◆ **Task**
Repeat the listing in full. Nothing may be added or left out.

◆ **Materials provided**
__________________________________________________
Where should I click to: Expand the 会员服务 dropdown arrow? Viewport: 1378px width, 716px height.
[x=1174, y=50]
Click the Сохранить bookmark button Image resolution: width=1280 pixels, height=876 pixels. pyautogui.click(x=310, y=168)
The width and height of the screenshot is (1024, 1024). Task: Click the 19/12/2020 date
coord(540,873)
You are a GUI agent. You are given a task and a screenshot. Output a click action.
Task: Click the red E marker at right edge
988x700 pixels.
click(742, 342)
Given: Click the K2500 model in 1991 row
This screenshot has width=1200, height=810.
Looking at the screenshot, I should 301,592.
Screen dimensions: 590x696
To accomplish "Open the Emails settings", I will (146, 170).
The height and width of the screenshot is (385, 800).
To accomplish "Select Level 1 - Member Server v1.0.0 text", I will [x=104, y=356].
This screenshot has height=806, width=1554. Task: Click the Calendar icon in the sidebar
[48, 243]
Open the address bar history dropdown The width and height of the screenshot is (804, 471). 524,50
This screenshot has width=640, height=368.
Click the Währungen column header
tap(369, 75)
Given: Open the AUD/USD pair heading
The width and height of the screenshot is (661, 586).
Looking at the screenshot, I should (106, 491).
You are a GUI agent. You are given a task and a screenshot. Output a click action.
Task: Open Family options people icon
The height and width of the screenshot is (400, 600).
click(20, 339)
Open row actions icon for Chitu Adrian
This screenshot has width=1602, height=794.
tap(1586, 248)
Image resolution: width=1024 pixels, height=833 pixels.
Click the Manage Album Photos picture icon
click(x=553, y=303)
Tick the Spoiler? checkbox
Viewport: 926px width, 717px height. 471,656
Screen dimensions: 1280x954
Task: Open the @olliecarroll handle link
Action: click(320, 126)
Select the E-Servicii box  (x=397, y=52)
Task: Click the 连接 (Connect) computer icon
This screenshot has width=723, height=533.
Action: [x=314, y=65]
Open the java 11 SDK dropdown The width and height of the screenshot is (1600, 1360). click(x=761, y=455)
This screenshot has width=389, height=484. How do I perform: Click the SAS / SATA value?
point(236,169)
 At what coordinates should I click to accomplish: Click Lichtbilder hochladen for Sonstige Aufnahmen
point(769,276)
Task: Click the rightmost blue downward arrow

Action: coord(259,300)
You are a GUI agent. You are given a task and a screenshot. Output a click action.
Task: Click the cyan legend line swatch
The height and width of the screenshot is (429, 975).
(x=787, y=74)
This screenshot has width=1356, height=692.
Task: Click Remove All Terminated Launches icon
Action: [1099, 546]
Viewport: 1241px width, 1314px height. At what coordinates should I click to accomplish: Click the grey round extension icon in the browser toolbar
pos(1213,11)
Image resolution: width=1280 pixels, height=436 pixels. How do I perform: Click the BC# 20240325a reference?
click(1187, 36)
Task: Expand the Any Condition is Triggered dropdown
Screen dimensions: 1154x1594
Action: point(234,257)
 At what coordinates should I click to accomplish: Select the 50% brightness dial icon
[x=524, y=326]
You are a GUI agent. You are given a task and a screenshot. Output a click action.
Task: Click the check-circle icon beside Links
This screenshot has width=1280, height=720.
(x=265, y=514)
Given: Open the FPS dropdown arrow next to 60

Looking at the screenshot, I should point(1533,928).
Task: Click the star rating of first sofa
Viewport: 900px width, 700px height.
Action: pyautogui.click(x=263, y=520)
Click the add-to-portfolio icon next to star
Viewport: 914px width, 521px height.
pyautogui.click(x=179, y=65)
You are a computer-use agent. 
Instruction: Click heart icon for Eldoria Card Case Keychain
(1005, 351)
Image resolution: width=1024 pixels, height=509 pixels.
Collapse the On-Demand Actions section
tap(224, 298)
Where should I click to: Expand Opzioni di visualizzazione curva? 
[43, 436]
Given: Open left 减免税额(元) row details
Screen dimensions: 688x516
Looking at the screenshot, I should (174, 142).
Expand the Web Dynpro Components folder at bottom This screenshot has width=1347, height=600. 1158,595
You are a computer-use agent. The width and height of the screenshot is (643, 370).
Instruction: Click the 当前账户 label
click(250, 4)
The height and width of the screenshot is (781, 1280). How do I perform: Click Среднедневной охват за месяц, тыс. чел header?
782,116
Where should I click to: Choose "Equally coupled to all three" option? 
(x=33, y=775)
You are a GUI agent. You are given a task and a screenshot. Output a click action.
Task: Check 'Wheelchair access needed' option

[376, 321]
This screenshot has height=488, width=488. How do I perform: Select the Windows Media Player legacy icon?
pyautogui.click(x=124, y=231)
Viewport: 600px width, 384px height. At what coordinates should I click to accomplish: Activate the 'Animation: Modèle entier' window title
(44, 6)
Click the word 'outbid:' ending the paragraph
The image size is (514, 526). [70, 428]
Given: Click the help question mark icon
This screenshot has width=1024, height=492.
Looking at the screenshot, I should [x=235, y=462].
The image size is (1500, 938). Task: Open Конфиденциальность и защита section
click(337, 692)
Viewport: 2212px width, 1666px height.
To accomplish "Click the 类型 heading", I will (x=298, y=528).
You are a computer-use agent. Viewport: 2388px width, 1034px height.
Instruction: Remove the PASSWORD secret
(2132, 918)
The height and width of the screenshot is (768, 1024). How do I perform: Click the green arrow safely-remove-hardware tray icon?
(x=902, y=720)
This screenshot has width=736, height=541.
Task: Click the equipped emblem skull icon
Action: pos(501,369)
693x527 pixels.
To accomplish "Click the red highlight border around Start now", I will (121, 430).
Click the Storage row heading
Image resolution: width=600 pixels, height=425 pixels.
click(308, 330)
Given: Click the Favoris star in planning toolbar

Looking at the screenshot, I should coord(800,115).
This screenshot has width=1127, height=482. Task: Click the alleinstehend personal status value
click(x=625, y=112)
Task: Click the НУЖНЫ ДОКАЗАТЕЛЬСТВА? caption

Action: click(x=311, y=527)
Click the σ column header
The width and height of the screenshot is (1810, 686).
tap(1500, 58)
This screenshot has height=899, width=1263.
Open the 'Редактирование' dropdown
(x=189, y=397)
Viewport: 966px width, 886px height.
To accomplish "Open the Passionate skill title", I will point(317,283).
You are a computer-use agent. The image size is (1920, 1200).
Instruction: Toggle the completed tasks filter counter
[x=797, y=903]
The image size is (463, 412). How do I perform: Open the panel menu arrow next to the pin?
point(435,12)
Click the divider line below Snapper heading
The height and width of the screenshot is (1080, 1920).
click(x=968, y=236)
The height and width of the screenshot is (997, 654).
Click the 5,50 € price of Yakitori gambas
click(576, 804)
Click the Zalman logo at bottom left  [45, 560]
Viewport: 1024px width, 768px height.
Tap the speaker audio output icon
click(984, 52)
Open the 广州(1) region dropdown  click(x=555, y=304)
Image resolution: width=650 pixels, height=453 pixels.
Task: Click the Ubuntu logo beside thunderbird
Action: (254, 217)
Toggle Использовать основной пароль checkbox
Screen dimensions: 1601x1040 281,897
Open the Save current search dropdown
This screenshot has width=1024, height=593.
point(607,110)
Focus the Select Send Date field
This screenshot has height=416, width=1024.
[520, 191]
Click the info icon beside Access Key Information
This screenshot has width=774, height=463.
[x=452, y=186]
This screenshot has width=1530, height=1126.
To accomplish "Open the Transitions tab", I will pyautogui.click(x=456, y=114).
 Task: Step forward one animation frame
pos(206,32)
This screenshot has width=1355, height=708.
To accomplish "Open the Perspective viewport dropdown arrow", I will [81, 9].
__________________________________________________
◆ **Answer box**
Where should I click to: Expand the 会员服务 dropdown arrow? Viewport: 1378px width, 716px height.
[x=1174, y=50]
Click the Сохранить bookmark button Image resolution: width=1280 pixels, height=876 pixels. pyautogui.click(x=310, y=168)
The width and height of the screenshot is (1024, 1024). Task: Click the 19/12/2020 date
coord(540,873)
You are a GUI agent. You are given a task and a screenshot. Output a click action.
Task: Click the red E marker at right edge
988x700 pixels.
click(742, 342)
Given: Click the K2500 model in 1991 row
This screenshot has width=1200, height=810.
Looking at the screenshot, I should 301,592.
Screen dimensions: 590x696
To accomplish "Open the Emails settings", I will (146, 170).
The height and width of the screenshot is (385, 800).
To accomplish "Select Level 1 - Member Server v1.0.0 text", I will [x=104, y=356].
This screenshot has height=806, width=1554. Task: Click the Calendar icon in the sidebar
[48, 243]
Open the address bar history dropdown The width and height of the screenshot is (804, 471). 524,50
This screenshot has width=640, height=368.
Click the Währungen column header
tap(369, 75)
Given: Open the AUD/USD pair heading
The width and height of the screenshot is (661, 586).
Looking at the screenshot, I should (106, 491).
You are a GUI agent. You are given a task and a screenshot. Output a click action.
Task: Open Family options people icon
The height and width of the screenshot is (400, 600).
click(20, 339)
Open row actions icon for Chitu Adrian
This screenshot has width=1602, height=794.
tap(1586, 248)
Image resolution: width=1024 pixels, height=833 pixels.
Click the Manage Album Photos picture icon
click(x=553, y=303)
Tick the Spoiler? checkbox
Viewport: 926px width, 717px height. 471,656
Screen dimensions: 1280x954
Task: Open the @olliecarroll handle link
Action: click(320, 126)
Select the E-Servicii box  (x=397, y=52)
Task: Click the 连接 (Connect) computer icon
This screenshot has width=723, height=533.
Action: [x=314, y=65]
Open the java 11 SDK dropdown The width and height of the screenshot is (1600, 1360). click(x=761, y=455)
This screenshot has width=389, height=484. How do I perform: Click the SAS / SATA value?
point(236,169)
 At what coordinates should I click to accomplish: Click Lichtbilder hochladen for Sonstige Aufnahmen
point(769,276)
Task: Click the rightmost blue downward arrow

Action: coord(259,300)
You are a GUI agent. You are given a task and a screenshot. Output a click action.
Task: Click the cyan legend line swatch
The height and width of the screenshot is (429, 975).
(x=787, y=74)
This screenshot has width=1356, height=692.
Task: Click Remove All Terminated Launches icon
Action: [1099, 546]
Viewport: 1241px width, 1314px height. At what coordinates should I click to accomplish: Click the grey round extension icon in the browser toolbar
pos(1213,11)
Image resolution: width=1280 pixels, height=436 pixels. How do I perform: Click the BC# 20240325a reference?
click(1187, 36)
Task: Expand the Any Condition is Triggered dropdown
Screen dimensions: 1154x1594
Action: point(234,257)
 At what coordinates should I click to accomplish: Select the 50% brightness dial icon
[x=524, y=326]
You are a GUI agent. You are given a task and a screenshot. Output a click action.
Task: Click the check-circle icon beside Links
This screenshot has width=1280, height=720.
(x=265, y=514)
Given: Open the FPS dropdown arrow next to 60

Looking at the screenshot, I should point(1533,928).
Task: Click the star rating of first sofa
Viewport: 900px width, 700px height.
Action: pyautogui.click(x=263, y=520)
Click the add-to-portfolio icon next to star
Viewport: 914px width, 521px height.
pyautogui.click(x=179, y=65)
You are a computer-use agent. 
Instruction: Click heart icon for Eldoria Card Case Keychain
(1005, 351)
Image resolution: width=1024 pixels, height=509 pixels.
Collapse the On-Demand Actions section
tap(224, 298)
Where should I click to: Expand Opzioni di visualizzazione curva? 
[43, 436]
Given: Open left 减免税额(元) row details
Screen dimensions: 688x516
Looking at the screenshot, I should (174, 142).
Expand the Web Dynpro Components folder at bottom This screenshot has width=1347, height=600. 1158,595
You are a computer-use agent. The width and height of the screenshot is (643, 370).
Instruction: Click the 当前账户 label
click(250, 4)
The height and width of the screenshot is (781, 1280). How do I perform: Click Среднедневной охват за месяц, тыс. чел header?
782,116
Where should I click to: Choose "Equally coupled to all three" option? 
(x=33, y=775)
You are a GUI agent. You are given a task and a screenshot. Output a click action.
Task: Check 'Wheelchair access needed' option

[376, 321]
This screenshot has height=488, width=488. How do I perform: Select the Windows Media Player legacy icon?
pyautogui.click(x=124, y=231)
Viewport: 600px width, 384px height. At what coordinates should I click to accomplish: Activate the 'Animation: Modèle entier' window title
(44, 6)
Click the word 'outbid:' ending the paragraph
The image size is (514, 526). [70, 428]
Given: Click the help question mark icon
This screenshot has width=1024, height=492.
Looking at the screenshot, I should [x=235, y=462].
The image size is (1500, 938). Task: Open Конфиденциальность и защита section
click(337, 692)
Viewport: 2212px width, 1666px height.
To accomplish "Click the 类型 heading", I will (x=298, y=528).
You are a computer-use agent. Viewport: 2388px width, 1034px height.
Instruction: Remove the PASSWORD secret
(2132, 918)
The height and width of the screenshot is (768, 1024). How do I perform: Click the green arrow safely-remove-hardware tray icon?
(x=902, y=720)
This screenshot has width=736, height=541.
Task: Click the equipped emblem skull icon
Action: pos(501,369)
693x527 pixels.
To accomplish "Click the red highlight border around Start now", I will (121, 430).
Click the Storage row heading
Image resolution: width=600 pixels, height=425 pixels.
click(308, 330)
Given: Click the Favoris star in planning toolbar

Looking at the screenshot, I should coord(800,115).
This screenshot has width=1127, height=482. Task: Click the alleinstehend personal status value
click(x=625, y=112)
Task: Click the НУЖНЫ ДОКАЗАТЕЛЬСТВА? caption

Action: click(x=311, y=527)
Click the σ column header
The width and height of the screenshot is (1810, 686).
tap(1500, 58)
This screenshot has height=899, width=1263.
Open the 'Редактирование' dropdown
(x=189, y=397)
Viewport: 966px width, 886px height.
To accomplish "Open the Passionate skill title", I will point(317,283).
You are a computer-use agent. The image size is (1920, 1200).
Instruction: Toggle the completed tasks filter counter
[x=797, y=903]
The image size is (463, 412). How do I perform: Open the panel menu arrow next to the pin?
point(435,12)
Click the divider line below Snapper heading
The height and width of the screenshot is (1080, 1920).
click(x=968, y=236)
The height and width of the screenshot is (997, 654).
Click the 5,50 € price of Yakitori gambas
click(576, 804)
Click the Zalman logo at bottom left  [45, 560]
Viewport: 1024px width, 768px height.
Tap the speaker audio output icon
click(984, 52)
Open the 广州(1) region dropdown  click(x=555, y=304)
Image resolution: width=650 pixels, height=453 pixels.
Task: Click the Ubuntu logo beside thunderbird
Action: (254, 217)
Toggle Использовать основной пароль checkbox
Screen dimensions: 1601x1040 281,897
Open the Save current search dropdown
This screenshot has width=1024, height=593.
point(607,110)
Focus the Select Send Date field
This screenshot has height=416, width=1024.
[520, 191]
Click the info icon beside Access Key Information
This screenshot has width=774, height=463.
[x=452, y=186]
This screenshot has width=1530, height=1126.
To accomplish "Open the Transitions tab", I will pyautogui.click(x=456, y=114).
 Task: Step forward one animation frame
pos(206,32)
This screenshot has width=1355, height=708.
To accomplish "Open the Perspective viewport dropdown arrow", I will [81, 9].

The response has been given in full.